» **WRITTEN TASK**:
Reproduce the following material line for line, with every character unchanged.

» **RECORD EXTRACTS**:

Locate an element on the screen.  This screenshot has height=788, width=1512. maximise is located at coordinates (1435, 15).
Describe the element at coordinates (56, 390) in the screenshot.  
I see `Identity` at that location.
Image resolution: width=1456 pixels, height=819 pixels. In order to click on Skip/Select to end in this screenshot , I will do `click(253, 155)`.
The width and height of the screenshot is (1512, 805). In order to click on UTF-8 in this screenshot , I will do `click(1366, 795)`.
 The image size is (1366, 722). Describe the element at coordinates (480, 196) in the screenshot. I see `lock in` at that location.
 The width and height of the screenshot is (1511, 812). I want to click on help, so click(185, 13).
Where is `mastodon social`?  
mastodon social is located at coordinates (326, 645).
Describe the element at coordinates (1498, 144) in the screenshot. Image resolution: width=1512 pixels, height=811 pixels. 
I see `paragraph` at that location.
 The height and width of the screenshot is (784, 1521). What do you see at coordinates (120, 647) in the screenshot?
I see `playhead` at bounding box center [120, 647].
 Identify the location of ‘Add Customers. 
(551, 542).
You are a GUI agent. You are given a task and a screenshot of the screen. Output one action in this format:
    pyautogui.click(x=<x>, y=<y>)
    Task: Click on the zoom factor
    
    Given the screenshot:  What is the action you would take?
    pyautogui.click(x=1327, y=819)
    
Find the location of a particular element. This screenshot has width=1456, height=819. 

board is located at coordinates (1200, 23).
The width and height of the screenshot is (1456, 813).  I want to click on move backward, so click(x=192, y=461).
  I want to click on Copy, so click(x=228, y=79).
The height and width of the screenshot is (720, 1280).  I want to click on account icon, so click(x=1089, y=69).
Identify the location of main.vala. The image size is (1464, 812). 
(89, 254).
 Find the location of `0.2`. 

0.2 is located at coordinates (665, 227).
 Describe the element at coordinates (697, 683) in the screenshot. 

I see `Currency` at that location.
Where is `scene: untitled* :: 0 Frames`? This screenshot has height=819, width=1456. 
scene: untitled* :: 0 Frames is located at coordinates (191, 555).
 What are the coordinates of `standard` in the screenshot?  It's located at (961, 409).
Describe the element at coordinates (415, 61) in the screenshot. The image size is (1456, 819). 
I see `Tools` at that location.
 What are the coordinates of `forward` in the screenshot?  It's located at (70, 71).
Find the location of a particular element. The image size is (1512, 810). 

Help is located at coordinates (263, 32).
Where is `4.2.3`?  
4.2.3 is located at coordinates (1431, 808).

» **SOLVED EXERCISE**:
Locate an element on the screen.  This screenshot has height=788, width=1512. maximise is located at coordinates (1435, 15).
Describe the element at coordinates (56, 390) in the screenshot.  
I see `Identity` at that location.
Image resolution: width=1456 pixels, height=819 pixels. In order to click on Skip/Select to end in this screenshot , I will do `click(253, 155)`.
The width and height of the screenshot is (1512, 805). In order to click on UTF-8 in this screenshot , I will do `click(1366, 795)`.
 The image size is (1366, 722). Describe the element at coordinates (480, 196) in the screenshot. I see `lock in` at that location.
 The width and height of the screenshot is (1511, 812). I want to click on help, so click(185, 13).
Where is `mastodon social`?  
mastodon social is located at coordinates (326, 645).
Describe the element at coordinates (1498, 144) in the screenshot. Image resolution: width=1512 pixels, height=811 pixels. 
I see `paragraph` at that location.
 The height and width of the screenshot is (784, 1521). What do you see at coordinates (120, 647) in the screenshot?
I see `playhead` at bounding box center [120, 647].
 Identify the location of ‘Add Customers. 
(551, 542).
You are a GUI agent. You are given a task and a screenshot of the screen. Output one action in this format:
    pyautogui.click(x=<x>, y=<y>)
    Task: Click on the zoom factor
    
    Given the screenshot:  What is the action you would take?
    pyautogui.click(x=1327, y=819)
    
Find the location of a particular element. This screenshot has width=1456, height=819. 

board is located at coordinates (1200, 23).
The width and height of the screenshot is (1456, 813).  I want to click on move backward, so click(x=192, y=461).
  I want to click on Copy, so click(x=228, y=79).
The height and width of the screenshot is (720, 1280).  I want to click on account icon, so click(x=1089, y=69).
Identify the location of main.vala. The image size is (1464, 812). 
(89, 254).
 Find the location of `0.2`. 

0.2 is located at coordinates (665, 227).
 Describe the element at coordinates (697, 683) in the screenshot. 

I see `Currency` at that location.
Where is `scene: untitled* :: 0 Frames`? This screenshot has height=819, width=1456. 
scene: untitled* :: 0 Frames is located at coordinates (191, 555).
 What are the coordinates of `standard` in the screenshot?  It's located at (961, 409).
Describe the element at coordinates (415, 61) in the screenshot. The image size is (1456, 819). 
I see `Tools` at that location.
 What are the coordinates of `forward` in the screenshot?  It's located at (70, 71).
Find the location of a particular element. The image size is (1512, 810). 

Help is located at coordinates (263, 32).
Where is `4.2.3`?  
4.2.3 is located at coordinates (1431, 808).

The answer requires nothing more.